Algo similar ocurre en el ámbito de la arquitectura. Los arquitectos manejan diversos programas en relación con las tareas que les son propias: cálculo de estructuras, instalaciones, mediciones, presupuestos, programas de gestión de clientes, Autocad , Sketch Up, programas de gestión del tiempo, plataformas de compras, etc.

Los médicos llevan las historias clínicas en computadoras y los diagnósticos se graban digitalmente. El software les permite mayor precisión en diagnósticos y tratamientos. Algunos imprimen en 3D los modelos que reproducen la anatomía de un hueso lesionado por ejemplo para planificar una cirugía. Hay programas que permiten consultar al instante qué decisiones han tomado otros médicos en casos similares y cuál ha sido el resultado.

Un odontólogo podría atender con más precisión a un paciente que carga detalladamente en una app qué come y qué no come. Con esos datos se puede evaluar el potencial desarrollo de caries. También un nutricionista puede ver beneficiada su tarea si cuenta con información similar provista por una aplicación para evaluar los hábitos de alimentación y tomar decisiones.

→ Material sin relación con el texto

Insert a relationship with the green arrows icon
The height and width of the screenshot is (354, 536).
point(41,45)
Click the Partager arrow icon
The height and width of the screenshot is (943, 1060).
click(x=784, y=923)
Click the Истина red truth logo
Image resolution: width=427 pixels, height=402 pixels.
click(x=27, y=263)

Entonces, programar ya no se trataría solo de un tema para ingenieros o analistas de sistemas. No importa a qué te dediques, tus tareas estarán cada día más mediatizadas por la programación. Tampoco es un tema de "jóvenes": la expectativa de vida tiende a ampliarse y con ello, la calidad de vida y la vigencia profesional de los +45, como cuenta Sebastián Campanario en su libro "Revolución Senior". Por lo tanto, pensar orgánicamente la programación nos lleva a pensar en estrategias.

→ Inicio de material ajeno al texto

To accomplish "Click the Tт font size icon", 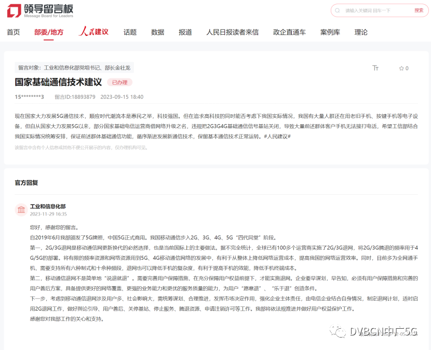I will (x=375, y=68).
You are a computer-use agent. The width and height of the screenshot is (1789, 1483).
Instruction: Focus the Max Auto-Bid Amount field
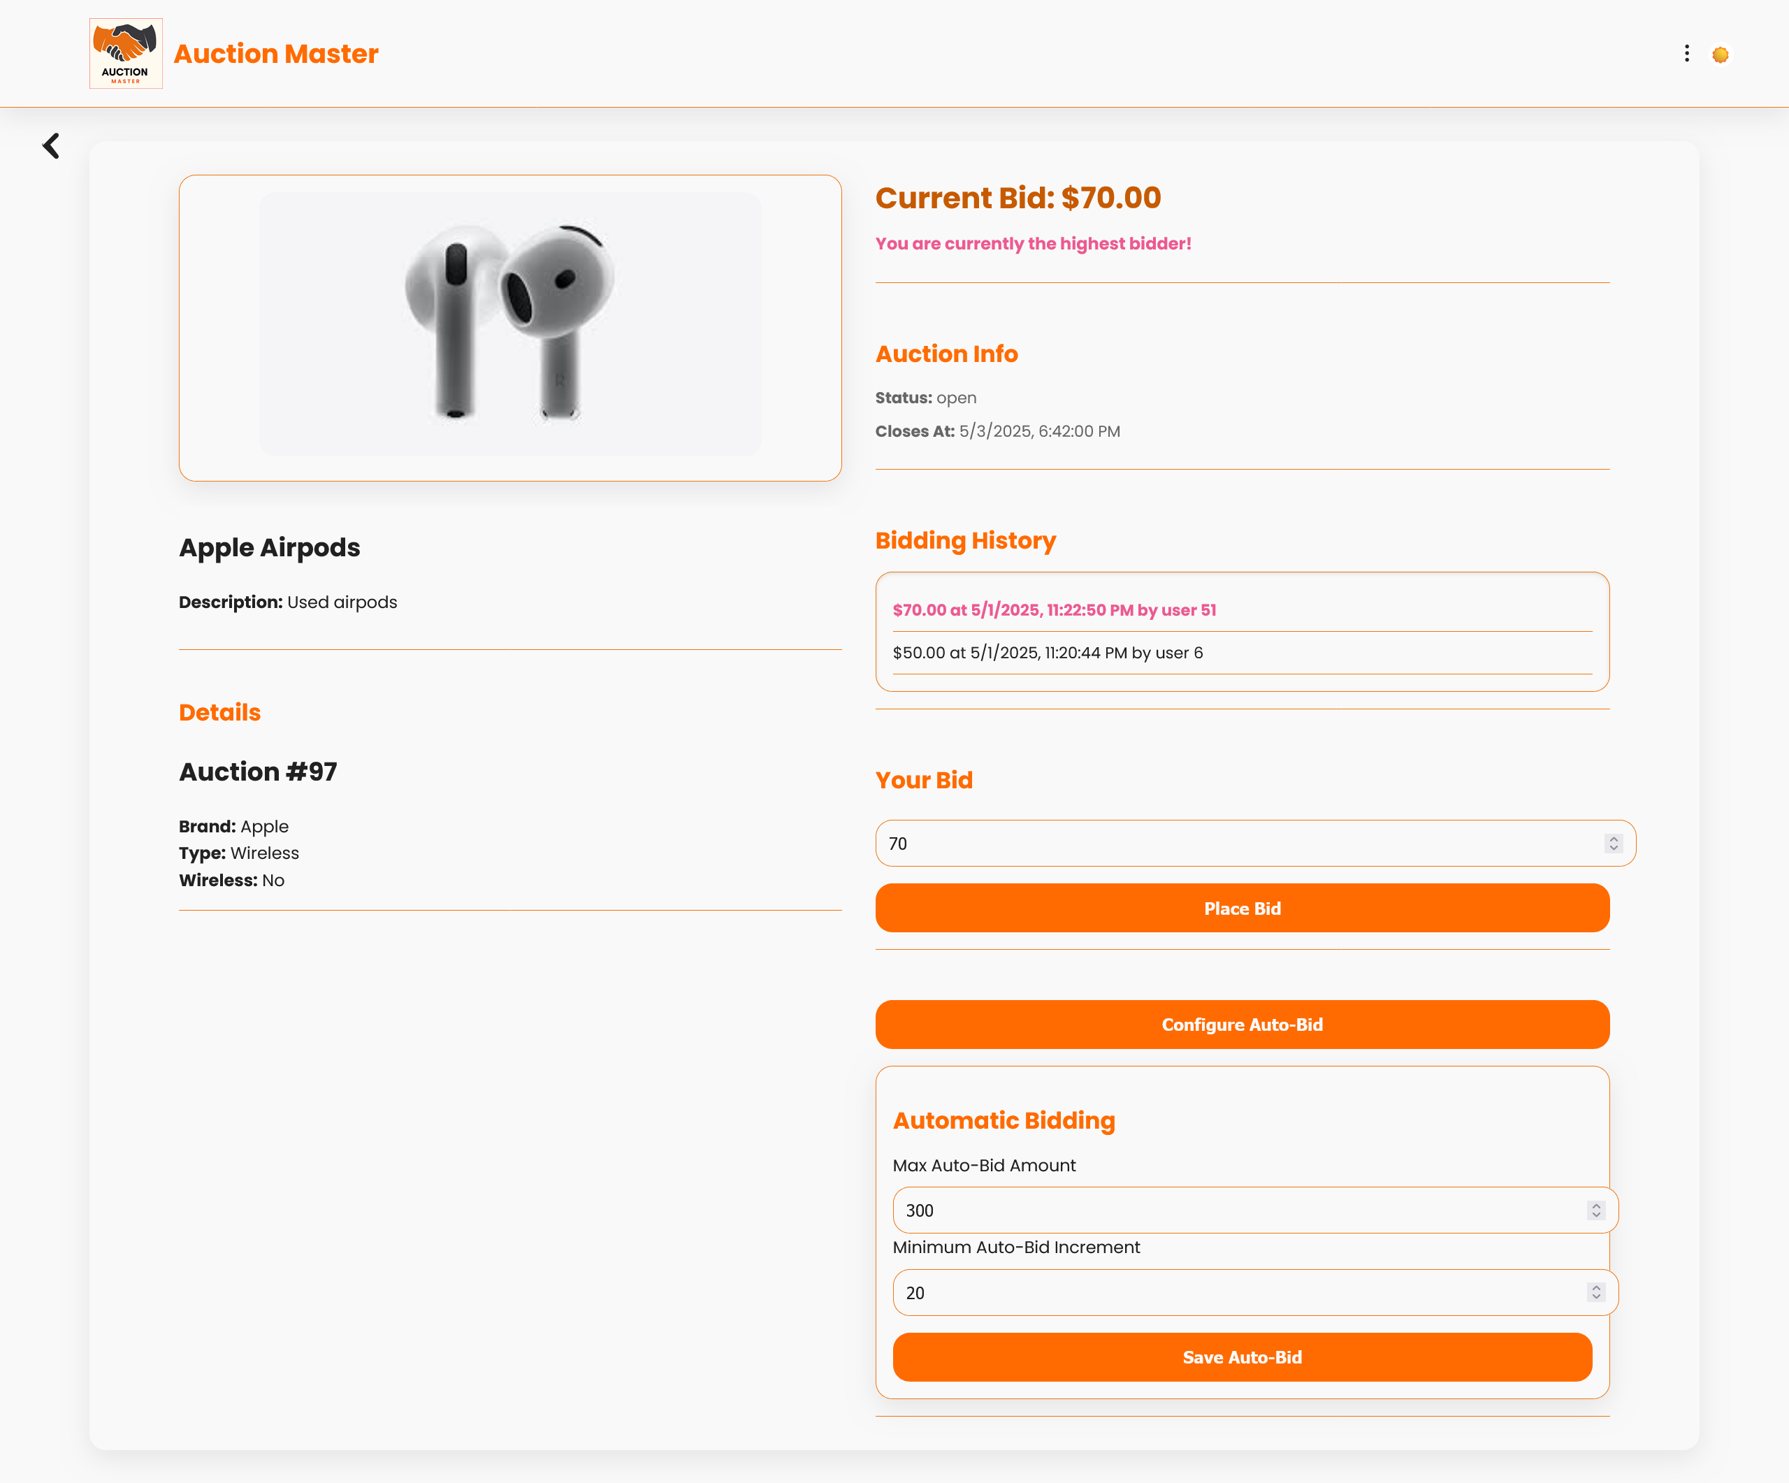point(1256,1210)
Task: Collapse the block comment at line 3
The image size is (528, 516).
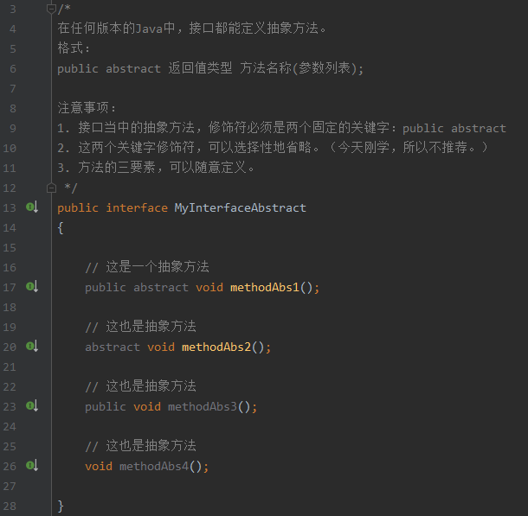Action: [x=51, y=9]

A pesar de que hace bastante tiempo se habla de incorporar tecnología en las aulas, todavía hay muchos desafíos para abordar la enseñanza. "La programación es a Informática, lo que geometría o aritmética a Matemática, gimnasia y los deportes a Educación Física, o la enseñanza de la lectoescritura a Lengua y Literatura", reflexiona Gustavo Cucuzza, titular de la Asociación de Docentes de Informática y Computación de la República Argentina ( ADICRA): "Necesitamos contar con los distintos conocimientos que aporta esa disciplina para comprender el mundo que nos rodea: voto electrónico, dispositivos "inteligentes", seguridad informática, internet de las cosas y las consecuencias o cuidados a tener en cuenta con el uso de las distintas tecnologías, como el grooming, sexting, ciberbullying, la identidad digital". ¿Y si pensamos que la programación no sea un medio para un fin? ¿Y si acercamos estas experiencias reales de transformación digital? Quizás pueda ser un puente entre el mundo del afuera de la escuela y el mundo educativo.

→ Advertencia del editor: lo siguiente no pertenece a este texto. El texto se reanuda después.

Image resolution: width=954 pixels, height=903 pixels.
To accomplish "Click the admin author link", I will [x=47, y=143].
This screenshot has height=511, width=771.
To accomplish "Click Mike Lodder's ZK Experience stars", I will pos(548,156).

Lucía Martín, Luli, es egresada y parte de Chicas en Tecnología, estudia Ciencias Políticas y desde su campo de interés a los 15 años ideó 5ntar, una app para denunciar el acoso callejero y dar contención a las víctimas. Sin ser ingeniera ni analista de sistemas, Luli encontró a través de la tecnología una posibilidad de mejorar un problema cotidiano que impacta en varias personas.

La programación no solamente tiene que ver con crear código, implica comprender cómo todas las profesiones se están viendo afectadas por algún software que impacta en la manera de concebir las tareas propias de cada trabajo. Esos softwares se crearon considerando determinados algoritmos y datos, entre otros elementos, y esas son decisiones que impactan a escalas que aún no conocemos. Hoy las estrategias para atraer que más personas se interesen en la programación no son suficientes y sostenibles si pensamos por ejemplo solo en los sueldos altos. Es necesario atraer con otros incentivos, que van desde la importancia de participación ciudadana, hasta qué y cómo la misma profesión se ve transformada y dónde va a estar el aporte de valor de cada oficio conociendo la forma en que se crea esa tecnología.

Pero por sobre todo, la programación nos trae desafíos en el campo de las decisiones éticas que tomamos, y esto incluso podría impactar en los juramentos hipocráticos de varias profesiones, sin ir más lejos en el campo de la medicina hoy la pregunta es: ¿cuál es el límite del uso de datos de un paciente?. Por ahora, hay desafíos que requerirán del juicio humano y resulta preocupante cierta tendencia a pensar solo en los procesos de automatización, sin considerar este factor humano clave para el futuro. Quizás experiencias como la de Luli nos ayudarán a encontrar algunas de las respuestas para este dilema.